Exercise directions: Here is a listing. Set it down again exactly.

··········

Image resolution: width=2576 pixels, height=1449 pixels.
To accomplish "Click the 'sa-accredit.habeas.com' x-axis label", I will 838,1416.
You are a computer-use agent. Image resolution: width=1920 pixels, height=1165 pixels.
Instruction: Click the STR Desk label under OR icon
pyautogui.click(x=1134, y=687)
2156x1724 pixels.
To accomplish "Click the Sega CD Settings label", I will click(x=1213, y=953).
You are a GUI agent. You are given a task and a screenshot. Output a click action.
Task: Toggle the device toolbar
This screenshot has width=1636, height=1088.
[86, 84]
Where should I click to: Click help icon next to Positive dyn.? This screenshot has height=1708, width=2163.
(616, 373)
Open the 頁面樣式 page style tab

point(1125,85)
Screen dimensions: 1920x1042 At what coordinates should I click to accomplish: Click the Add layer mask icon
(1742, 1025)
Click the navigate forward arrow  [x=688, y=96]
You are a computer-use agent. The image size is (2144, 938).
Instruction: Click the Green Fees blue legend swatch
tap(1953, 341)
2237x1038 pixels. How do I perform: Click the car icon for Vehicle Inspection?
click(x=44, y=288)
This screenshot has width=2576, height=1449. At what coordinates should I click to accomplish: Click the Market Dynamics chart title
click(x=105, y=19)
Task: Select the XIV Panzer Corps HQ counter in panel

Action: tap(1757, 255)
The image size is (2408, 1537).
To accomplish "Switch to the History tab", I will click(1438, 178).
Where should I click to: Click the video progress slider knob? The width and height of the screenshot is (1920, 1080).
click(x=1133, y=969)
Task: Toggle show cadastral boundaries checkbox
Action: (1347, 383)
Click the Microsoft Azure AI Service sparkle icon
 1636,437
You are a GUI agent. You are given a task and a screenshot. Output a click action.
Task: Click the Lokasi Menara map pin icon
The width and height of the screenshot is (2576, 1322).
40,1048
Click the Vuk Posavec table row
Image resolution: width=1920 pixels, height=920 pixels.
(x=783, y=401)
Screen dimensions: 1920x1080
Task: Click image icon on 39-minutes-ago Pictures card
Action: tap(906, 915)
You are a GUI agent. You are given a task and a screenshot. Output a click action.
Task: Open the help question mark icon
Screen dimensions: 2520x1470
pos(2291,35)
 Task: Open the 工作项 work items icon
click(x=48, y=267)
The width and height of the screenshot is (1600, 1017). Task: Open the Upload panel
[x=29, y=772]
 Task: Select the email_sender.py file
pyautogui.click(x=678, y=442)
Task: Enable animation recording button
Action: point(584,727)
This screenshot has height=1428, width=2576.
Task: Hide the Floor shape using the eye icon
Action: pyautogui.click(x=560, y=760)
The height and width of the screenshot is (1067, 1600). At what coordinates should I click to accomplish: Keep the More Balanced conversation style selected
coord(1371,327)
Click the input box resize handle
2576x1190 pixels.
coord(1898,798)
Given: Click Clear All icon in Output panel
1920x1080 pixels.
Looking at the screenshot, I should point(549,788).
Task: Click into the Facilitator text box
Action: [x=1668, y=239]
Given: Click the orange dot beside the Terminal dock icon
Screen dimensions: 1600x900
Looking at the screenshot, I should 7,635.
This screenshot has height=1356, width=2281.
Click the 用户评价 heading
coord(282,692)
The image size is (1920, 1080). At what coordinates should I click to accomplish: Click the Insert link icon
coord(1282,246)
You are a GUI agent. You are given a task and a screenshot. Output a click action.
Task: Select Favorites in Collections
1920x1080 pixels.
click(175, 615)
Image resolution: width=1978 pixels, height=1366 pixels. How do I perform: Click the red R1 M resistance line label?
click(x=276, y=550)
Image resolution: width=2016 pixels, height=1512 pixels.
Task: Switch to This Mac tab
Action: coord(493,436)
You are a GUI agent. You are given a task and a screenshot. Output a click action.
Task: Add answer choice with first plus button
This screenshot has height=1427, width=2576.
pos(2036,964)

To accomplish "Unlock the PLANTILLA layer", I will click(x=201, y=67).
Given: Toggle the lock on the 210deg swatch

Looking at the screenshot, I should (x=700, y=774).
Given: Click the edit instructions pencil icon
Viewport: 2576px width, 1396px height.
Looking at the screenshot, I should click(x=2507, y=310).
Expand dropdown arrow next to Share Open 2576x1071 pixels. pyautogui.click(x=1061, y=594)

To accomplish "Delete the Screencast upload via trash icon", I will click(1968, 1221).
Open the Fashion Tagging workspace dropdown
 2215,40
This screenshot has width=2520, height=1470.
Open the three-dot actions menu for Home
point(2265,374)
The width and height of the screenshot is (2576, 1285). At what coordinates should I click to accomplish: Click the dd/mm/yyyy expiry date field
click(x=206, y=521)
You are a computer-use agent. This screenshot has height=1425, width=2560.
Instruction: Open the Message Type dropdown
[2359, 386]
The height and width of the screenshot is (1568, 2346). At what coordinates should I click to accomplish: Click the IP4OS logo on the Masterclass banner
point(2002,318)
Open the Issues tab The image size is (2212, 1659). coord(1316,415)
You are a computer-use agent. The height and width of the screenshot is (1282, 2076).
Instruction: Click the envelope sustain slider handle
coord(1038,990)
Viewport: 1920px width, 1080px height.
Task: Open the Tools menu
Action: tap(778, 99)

··········

Solved exercise:
Image resolution: width=2576 pixels, height=1449 pixels.
To accomplish "Click the 'sa-accredit.habeas.com' x-axis label", I will 838,1416.
You are a computer-use agent. Image resolution: width=1920 pixels, height=1165 pixels.
Instruction: Click the STR Desk label under OR icon
pyautogui.click(x=1134, y=687)
2156x1724 pixels.
To accomplish "Click the Sega CD Settings label", I will click(x=1213, y=953).
You are a GUI agent. You are given a task and a screenshot. Output a click action.
Task: Toggle the device toolbar
This screenshot has width=1636, height=1088.
[86, 84]
Where should I click to: Click help icon next to Positive dyn.? This screenshot has height=1708, width=2163.
(616, 373)
Open the 頁面樣式 page style tab

point(1125,85)
Screen dimensions: 1920x1042 At what coordinates should I click to accomplish: Click the Add layer mask icon
(1742, 1025)
Click the navigate forward arrow  [x=688, y=96]
You are a computer-use agent. The image size is (2144, 938).
Instruction: Click the Green Fees blue legend swatch
tap(1953, 341)
2237x1038 pixels. How do I perform: Click the car icon for Vehicle Inspection?
click(x=44, y=288)
This screenshot has width=2576, height=1449. At what coordinates should I click to accomplish: Click the Market Dynamics chart title
click(x=105, y=19)
Task: Select the XIV Panzer Corps HQ counter in panel

Action: tap(1757, 255)
The image size is (2408, 1537).
To accomplish "Switch to the History tab", I will click(1438, 178).
Where should I click to: Click the video progress slider knob? The width and height of the screenshot is (1920, 1080).
click(x=1133, y=969)
Task: Toggle show cadastral boundaries checkbox
Action: (1347, 383)
Click the Microsoft Azure AI Service sparkle icon
 1636,437
You are a GUI agent. You are given a task and a screenshot. Output a click action.
Task: Click the Lokasi Menara map pin icon
The width and height of the screenshot is (2576, 1322).
40,1048
Click the Vuk Posavec table row
Image resolution: width=1920 pixels, height=920 pixels.
(x=783, y=401)
Screen dimensions: 1920x1080
Task: Click image icon on 39-minutes-ago Pictures card
Action: tap(906, 915)
You are a GUI agent. You are given a task and a screenshot. Output a click action.
Task: Open the help question mark icon
Screen dimensions: 2520x1470
pos(2291,35)
 Task: Open the 工作项 work items icon
click(x=48, y=267)
The width and height of the screenshot is (1600, 1017). Task: Open the Upload panel
[x=29, y=772]
 Task: Select the email_sender.py file
pyautogui.click(x=678, y=442)
Task: Enable animation recording button
Action: point(584,727)
This screenshot has height=1428, width=2576.
Task: Hide the Floor shape using the eye icon
Action: pyautogui.click(x=560, y=760)
The height and width of the screenshot is (1067, 1600). At what coordinates should I click to accomplish: Keep the More Balanced conversation style selected
coord(1371,327)
Click the input box resize handle
2576x1190 pixels.
coord(1898,798)
Given: Click Clear All icon in Output panel
1920x1080 pixels.
Looking at the screenshot, I should point(549,788).
Task: Click into the Facilitator text box
Action: [x=1668, y=239]
Given: Click the orange dot beside the Terminal dock icon
Screen dimensions: 1600x900
Looking at the screenshot, I should 7,635.
This screenshot has height=1356, width=2281.
Click the 用户评价 heading
coord(282,692)
The image size is (1920, 1080). At what coordinates should I click to accomplish: Click the Insert link icon
coord(1282,246)
You are a GUI agent. You are given a task and a screenshot. Output a click action.
Task: Select Favorites in Collections
1920x1080 pixels.
click(175, 615)
Image resolution: width=1978 pixels, height=1366 pixels. How do I perform: Click the red R1 M resistance line label?
click(x=276, y=550)
Image resolution: width=2016 pixels, height=1512 pixels.
Task: Switch to This Mac tab
Action: coord(493,436)
You are a GUI agent. You are given a task and a screenshot. Output a click action.
Task: Add answer choice with first plus button
This screenshot has height=1427, width=2576.
pos(2036,964)

To accomplish "Unlock the PLANTILLA layer", I will click(x=201, y=67).
Given: Toggle the lock on the 210deg swatch

Looking at the screenshot, I should (x=700, y=774).
Given: Click the edit instructions pencil icon
Viewport: 2576px width, 1396px height.
Looking at the screenshot, I should click(x=2507, y=310).
Expand dropdown arrow next to Share Open 2576x1071 pixels. pyautogui.click(x=1061, y=594)

To accomplish "Delete the Screencast upload via trash icon", I will click(1968, 1221).
Open the Fashion Tagging workspace dropdown
 2215,40
This screenshot has width=2520, height=1470.
Open the three-dot actions menu for Home
point(2265,374)
The width and height of the screenshot is (2576, 1285). At what coordinates should I click to accomplish: Click the dd/mm/yyyy expiry date field
click(x=206, y=521)
You are a computer-use agent. This screenshot has height=1425, width=2560.
Instruction: Open the Message Type dropdown
[2359, 386]
The height and width of the screenshot is (1568, 2346). At what coordinates should I click to accomplish: Click the IP4OS logo on the Masterclass banner
point(2002,318)
Open the Issues tab The image size is (2212, 1659). coord(1316,415)
You are a computer-use agent. The height and width of the screenshot is (1282, 2076).
Instruction: Click the envelope sustain slider handle
coord(1038,990)
Viewport: 1920px width, 1080px height.
Task: Open the Tools menu
Action: tap(778, 99)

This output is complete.